Otro tema, el de la Dama de la Corte, trae a colación la cuestión de la igualdad de sexos. Uno de los personajes, Gaspare Pallavicino, ha sido retratado a lo largo de la discusión como un misógino redomado (en un momento dado llega a declarar que las mujeres sólo sirven para tener hijos). Elisabetta Gonzaga y Emilia Pia consideran su actitud como un desafío y piden a los demás que salgan en defensa de las mujeres. La noche siguiente, Giuliano di Lorenzo de’ Medici, que a sus 28 años es un poco más maduro que Gaspare Pallavicino, es elegido para defender a las mujeres. Está a la altura de las circunstancias, afirmando su igualdad con el sexo masculino en todos los aspectos, y señala cómo a lo largo de la historia algunas mujeres han destacado en la filosofía y otras han hecho la guerra y gobernado ciudades, enumerando las heroínas de la época clásica por su nombre. Pallavicino, picado, insinúa que Giuliano se equivoca, pero al final reconoce que él mismo se ha equivocado al menospreciar a las mujeres. El lector llega a la conclusión de que la amargura de Pallavicino hacia el sexo femenino puede ser el resultado de una profunda decepción amorosa de un joven sincero, lo que pone en duda la sinceridad del suave y afable Giuliano, el defensor (o adulador, como sugiere Pallavicino) de las mujeres. Hay algunas dudas sobre si Pallavicino o Giuliano, o ambos, expresan las verdaderas opiniones de Castiglione sobre el tema de las mujeres. Giuliano de’ Medici era también la persona a la que Maquiavelo había planeado en un principio dirigir su libro El Príncipe, aunque debido a la muerte de Giuliano se dedicó en su lugar a su sobrino, Lorenzo. Más tarde, el rey Francisco I de Francia otorgó a Giuliano el título de duque de Nemours. Murió poco después, en 1517, y fue conmemorado en una célebre estatua de Miguel Ángel. Gaspare Pallavicino, el más impetuoso y emotivo de los interlocutores de El cortesano, era un pariente de Castiglione y la «fuente» ficticia que más tarde relató las discusiones al supuestamente ausente Castiglione (que, de hecho, había regresado a Urbino desde Inglaterra poco antes de la fecha ficticia del diálogo).

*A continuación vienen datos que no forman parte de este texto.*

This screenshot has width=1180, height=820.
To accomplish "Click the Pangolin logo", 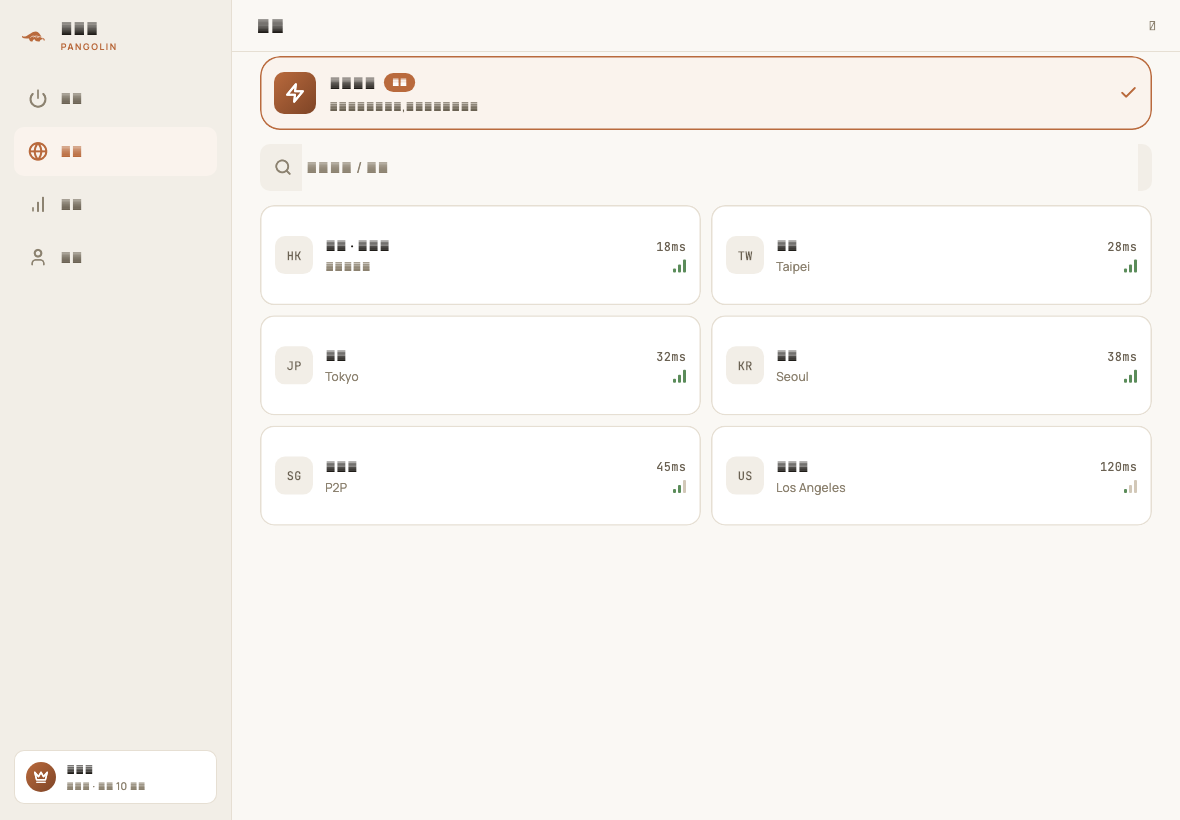I will [x=33, y=36].
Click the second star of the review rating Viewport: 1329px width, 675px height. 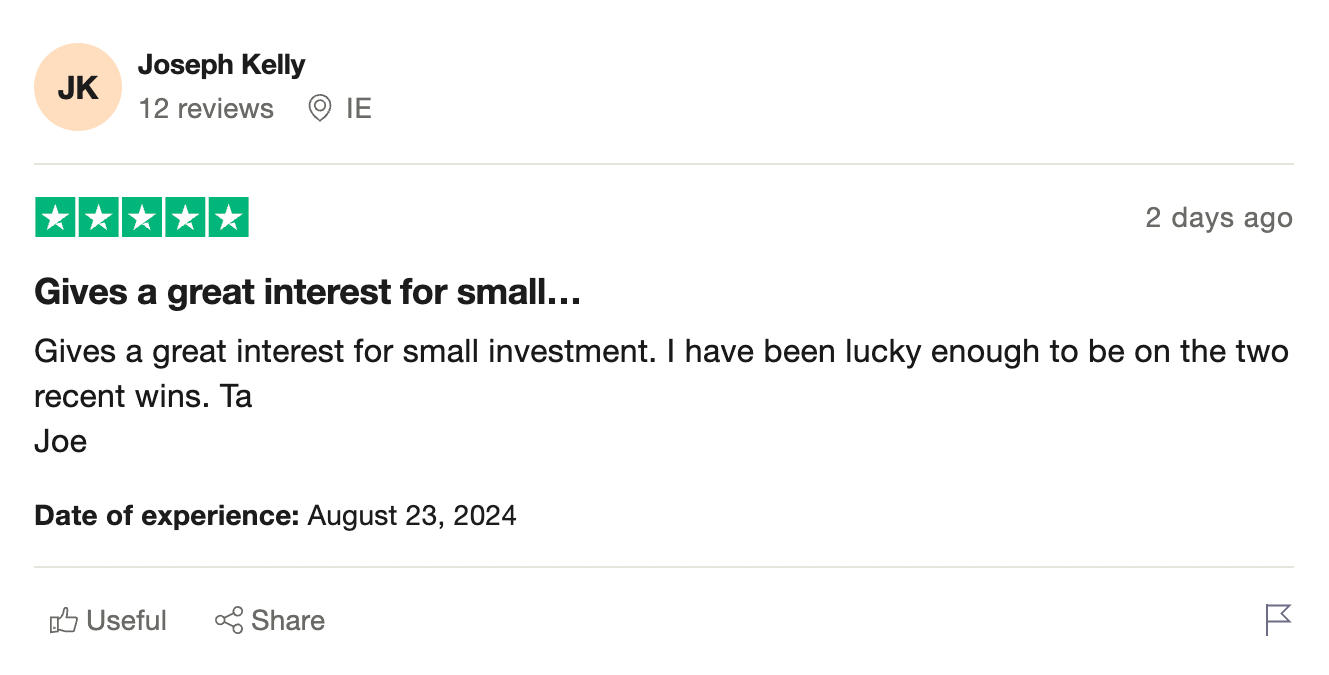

El libro termina con una nota elevada, con un largo discurso sobre el amor del erudito humanista Pietro Bembo (posteriormente cardenal). Bembo nació en 1470 y en 1507, cuando se supone que tuvo lugar el diálogo, tendría unos treinta años. El amor de los jóvenes tiende naturalmente a ser sensual, pero Bembo habla de un tipo de amor imaginativo, no físico, que está al alcance de jóvenes y mayores. El discurso de Bembo se basa en los influyentes comentarios de Marsilio Ficino sobre el discurso de Sócrates sobre la naturaleza del amor al final del Simposio de Platón, salvo que en El cortesano el objeto del amor es heterosexual y no homosexual. Bembo describe cómo la experiencia del amor sublimado lleva al amante a la contemplación de la belleza y las ideas ideales. Habla de la naturaleza y el origen divinos del amor, el «padre de los verdaderos placeres, de todas las bendiciones, de la paz, de la mansedumbre y de la buena voluntad: el enemigo de la rudeza y la vileza», que en última instancia eleva al amante a la contemplación del reino espiritual, que conduce a Dios. Cuando Bembo ha terminado, los demás se dan cuenta de que todos se han quedado tan embelesados con su discurso que han perdido la noción del tiempo, y se ponen en pie, asombrados al descubrir que ya está amaneciendo:

Así que cuando se abrieron las ventanas del lado del palacio que da a la elevada cima del monte Catria, vieron que ya había amanecido por el este, con la belleza y el color de una rosa, y que todas las estrellas se habían dispersado, salvo sólo la encantadora dueña del cielo, Venus, que guarda los confines de la noche y el día. Desde allí parecía llegar una delicada brisa que llenaba el aire de un frío cortante, y entre los bosques murmurantes de las colinas vecinas despertaba a los pájaros en un alegre canto. Entonces todos, tras despedirse de la Duquesa, se dirigieron a sus habitaciones, sin antorchas, pues la luz del día era suficiente.